Technological Crossroads: Transatlantic relations and the European Semiconductor Industry in a era of Sino-American rivalry
NOTE: This is an in-person event held at the Hague Centre for Strategic Studies.
Today, military, economic, and geopolitical power are built on a foundation of computer chips. Virtually everything—from missiles to microwaves, smartphones to the stock market—runs on chips. Until recently, the West designed and built the most advanced chips and used control over computing power to maintain its military edge. Today, however, China, which spends more money each year importing chips than it spends importing oil, is pouring billions into a chip-building initiative to catch up to the West, and using this to build a military that threatens Taiwan, the beating heart of the digital world. At stake is America’s military superiority and economic prosperity. However, Europe has also found itself caught up in the technological Sino-American competition focused on semiconductors, with the Netherlands now confronted with choices on which technologies it should and should not export to China. These choices will have clear implications for transatlantic relations. American Author Chris Miller will address these key questions: How has China’s investment in chip-building initiatives impacted its military capabilities and its relationship with Taiwan? How has the technological competition between China and the United States in semiconductors affected Europe? What choices does Europe face regarding technology imports and exports from China?

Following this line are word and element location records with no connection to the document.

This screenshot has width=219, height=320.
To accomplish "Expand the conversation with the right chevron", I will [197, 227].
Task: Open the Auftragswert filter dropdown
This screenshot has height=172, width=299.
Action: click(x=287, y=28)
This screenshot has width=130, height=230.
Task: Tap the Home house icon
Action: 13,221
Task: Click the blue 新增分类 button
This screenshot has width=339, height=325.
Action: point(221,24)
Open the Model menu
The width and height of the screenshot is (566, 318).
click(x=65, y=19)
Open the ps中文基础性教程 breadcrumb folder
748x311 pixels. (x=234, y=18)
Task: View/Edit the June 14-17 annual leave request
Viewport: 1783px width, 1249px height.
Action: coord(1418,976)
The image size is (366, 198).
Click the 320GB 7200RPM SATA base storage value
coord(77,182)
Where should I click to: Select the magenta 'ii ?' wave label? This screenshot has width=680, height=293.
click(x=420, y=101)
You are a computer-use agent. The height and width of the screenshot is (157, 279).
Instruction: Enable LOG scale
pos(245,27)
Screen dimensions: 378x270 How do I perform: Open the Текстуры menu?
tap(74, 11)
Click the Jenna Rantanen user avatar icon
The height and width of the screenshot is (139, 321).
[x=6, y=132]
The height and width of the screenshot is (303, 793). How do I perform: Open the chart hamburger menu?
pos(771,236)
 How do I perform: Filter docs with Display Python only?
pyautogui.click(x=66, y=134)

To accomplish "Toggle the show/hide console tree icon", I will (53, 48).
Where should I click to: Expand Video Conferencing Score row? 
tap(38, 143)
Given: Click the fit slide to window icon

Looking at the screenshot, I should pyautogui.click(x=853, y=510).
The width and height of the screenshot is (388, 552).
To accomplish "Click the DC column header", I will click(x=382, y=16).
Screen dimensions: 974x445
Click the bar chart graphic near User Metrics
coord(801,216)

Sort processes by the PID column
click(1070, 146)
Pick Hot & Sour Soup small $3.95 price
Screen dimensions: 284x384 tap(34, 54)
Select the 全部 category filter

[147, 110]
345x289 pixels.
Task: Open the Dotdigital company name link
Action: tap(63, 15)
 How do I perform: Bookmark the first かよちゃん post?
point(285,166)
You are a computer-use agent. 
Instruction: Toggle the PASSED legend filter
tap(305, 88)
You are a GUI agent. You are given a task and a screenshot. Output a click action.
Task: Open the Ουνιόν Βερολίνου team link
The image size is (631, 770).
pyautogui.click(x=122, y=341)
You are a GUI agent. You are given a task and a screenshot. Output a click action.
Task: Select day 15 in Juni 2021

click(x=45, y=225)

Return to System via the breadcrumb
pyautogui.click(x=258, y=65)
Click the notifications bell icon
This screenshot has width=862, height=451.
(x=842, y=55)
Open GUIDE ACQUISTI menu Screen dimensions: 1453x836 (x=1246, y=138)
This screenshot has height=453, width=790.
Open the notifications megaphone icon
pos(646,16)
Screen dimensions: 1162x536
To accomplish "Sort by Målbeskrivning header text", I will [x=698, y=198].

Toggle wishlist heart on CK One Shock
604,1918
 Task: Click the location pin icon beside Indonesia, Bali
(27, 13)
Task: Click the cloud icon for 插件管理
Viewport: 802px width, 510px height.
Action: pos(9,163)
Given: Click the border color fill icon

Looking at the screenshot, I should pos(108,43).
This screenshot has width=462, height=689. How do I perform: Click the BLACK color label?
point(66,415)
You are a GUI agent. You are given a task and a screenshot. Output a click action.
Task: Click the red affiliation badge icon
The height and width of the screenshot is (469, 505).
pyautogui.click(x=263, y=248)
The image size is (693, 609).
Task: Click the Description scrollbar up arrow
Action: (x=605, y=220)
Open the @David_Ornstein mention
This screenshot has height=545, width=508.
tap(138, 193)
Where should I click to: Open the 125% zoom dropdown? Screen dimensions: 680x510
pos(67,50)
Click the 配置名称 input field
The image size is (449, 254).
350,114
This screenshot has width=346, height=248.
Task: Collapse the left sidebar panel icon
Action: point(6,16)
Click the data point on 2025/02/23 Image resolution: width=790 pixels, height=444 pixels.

The Hague Centre for Strategic Studies is excited to host Chris Miller as the third speaker of the Transatlantic Dialogue series, organised together with the Embassy of the United States in the Netherlands, that looks at how the relationship between Europe and the United States can be adapted to the geopolitical realities on the 21st century.
Chris Miller is author of Chip War: The Fight for the World’s Most Critical Technology, a geopolitical history of the computer chip. He previously wrote three other books on Russia, including Putinomics: Power and Money in Resurgent Russia; We Shall Be Masters: Russia’s Pivots to East Asia from Peter the Great to Putin; and The Struggle to Save the Soviet Economy: Mikhail Gorbachev and the Collapse of the USSR. He also serves as Associate Professor of International History, where his research focuses on technology, geopolitics, economics, international affairs, and Russia. He has previously served as the Associate Director of the Brady-Johnson Program in Grand Strategy at Yale, a lecturer at the New Economic School in Moscow, a visiting researcher at the Carnegie Moscow Center, a research associate at the Brookings Institution, and as a fellow at the German Marshall Fund’s Transatlantic Academy. He received his PhD and MA from Yale University and his BA in history from Harvard University. For more information, see www.christophermiller.net.
Event details:
- Date and Time: 23rd of June 2023, 13.00-14.30 CET.
- Location: The Hague Centre for Strategic Studies, Lange Voorhout 1, The Hague.